Specifically regarding anger, he writes:
For example, a person shouldn't be petulant and easy to anger, nor like a dead person who never feels, but rather intermediate: he shouldn't get angry except for a great matter worthy of being angry at, so that [the subject of the anger] shouldn't repeat what he did. (1)
However, in the next chapter Maimonides takes a slightly different tack. All traits may be equal regarding the need for the "middle way", but some are perhaps more equal than others.

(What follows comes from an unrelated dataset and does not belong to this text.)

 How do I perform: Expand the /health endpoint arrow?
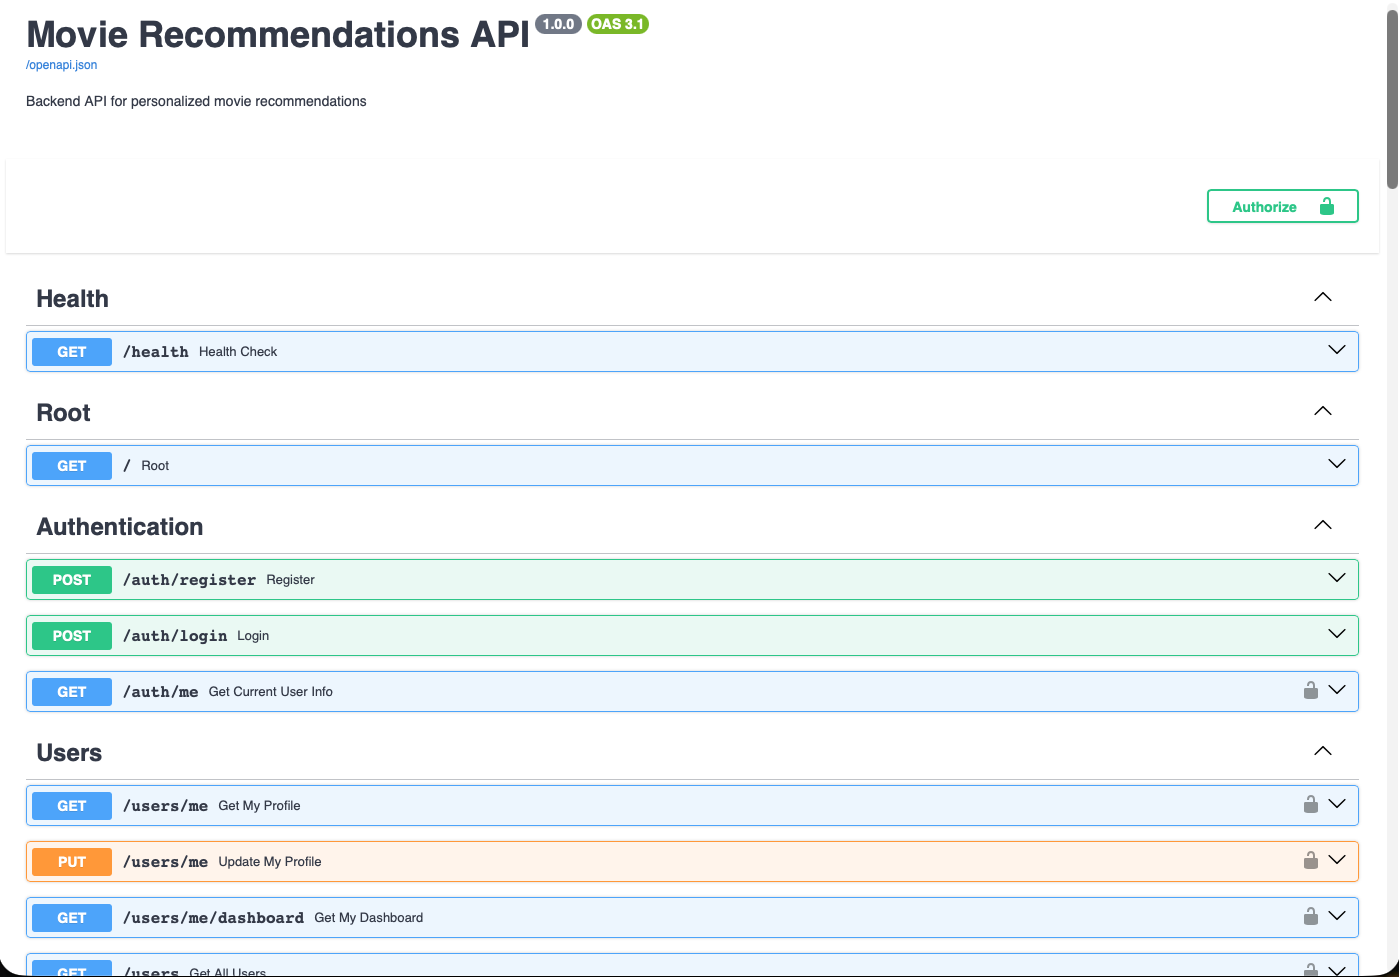tap(1336, 351)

There are some traits that a person is forbidden to conduct himself in the middle way, rather he should distance himself from them in the extreme. . . Anger is an extremely bad trait, and it is fitting that a person should distance himself from it to the extreme, and teach himself not to become angry even on something that is worth getting angry about. And if he wants to threaten his children or household, or on the public if he is a public leader and wants to get angry at them so that they should return to the proper path, he should show himself before them as if he is angry in order to make the sorry, while inwardly he maintains composure, as a person who feigns anger when he gets angry but is not really angry. The early sages said that anyone who becomes angry it is as if he worships idols, and they said that anyone who becomes angry if he is wise his wisdom departs from him, and if he is a prophet his prophecy departs from him, and those who are habitually angry their life is not a life, therefore they commanded that a person should distance himself from anger until he should accustom himself not to feel even the most infuriating things, and this is the good way. (2)

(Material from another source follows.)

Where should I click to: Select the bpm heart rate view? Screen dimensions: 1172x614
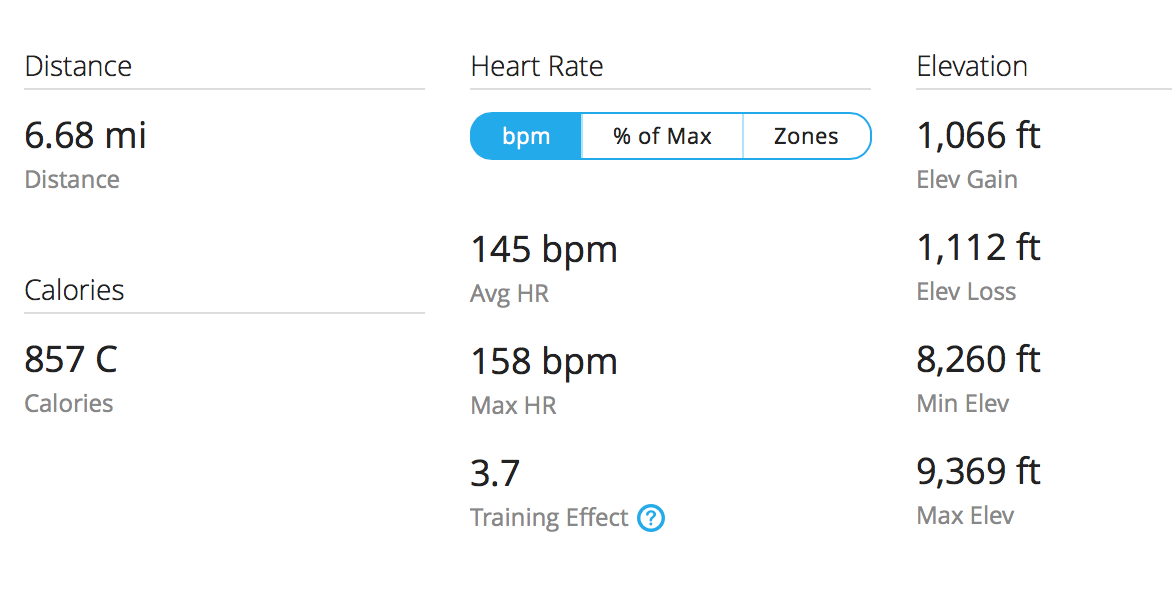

The Lechem Mishna commentary points out that in the second chapter Maimonides is referring to someone who has an extreme natural tendency. In that case, the usual cure is to proportionally exaggerate the opposite tendency. For example, it is proper to give charity in moderation. But a rather stingy person should overcome his tendency by being unusually generous, until he is able to restore himself to the middle path. Maimonides states that this advice does not apply for someone with an anger problem; it is not enough for that person to go in the middle way, rather he has to forgo anger entirely.

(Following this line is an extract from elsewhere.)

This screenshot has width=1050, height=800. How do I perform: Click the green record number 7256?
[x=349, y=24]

According to this explanation, an angry person is like an addict. An addict can seldom go back to enjoying his addiction in moderation; in most cases he must forswear it. At any rate, we see that anger is in the best instance a dangerous trait that should be indulged in moderation, and in many cases needs to be avoided altogether.
Either way, getting routinely angry at workers who don't meet the boss's expectations would be considered excessive. Missing a sales target or occasional neglect of a workplace norm would certainly not be considered a "great matter". Note also that in the second chapter, all the instances where Maimonides considers it legitimate to even feign anger are where the subject of the anger misbehaved and where the sanction of anger is intended for his own benefit – not that of the parent or leader.
According to the Jewish view of the proper character traits, it is not fitting that anger should be used or even feigned as a routine management technique.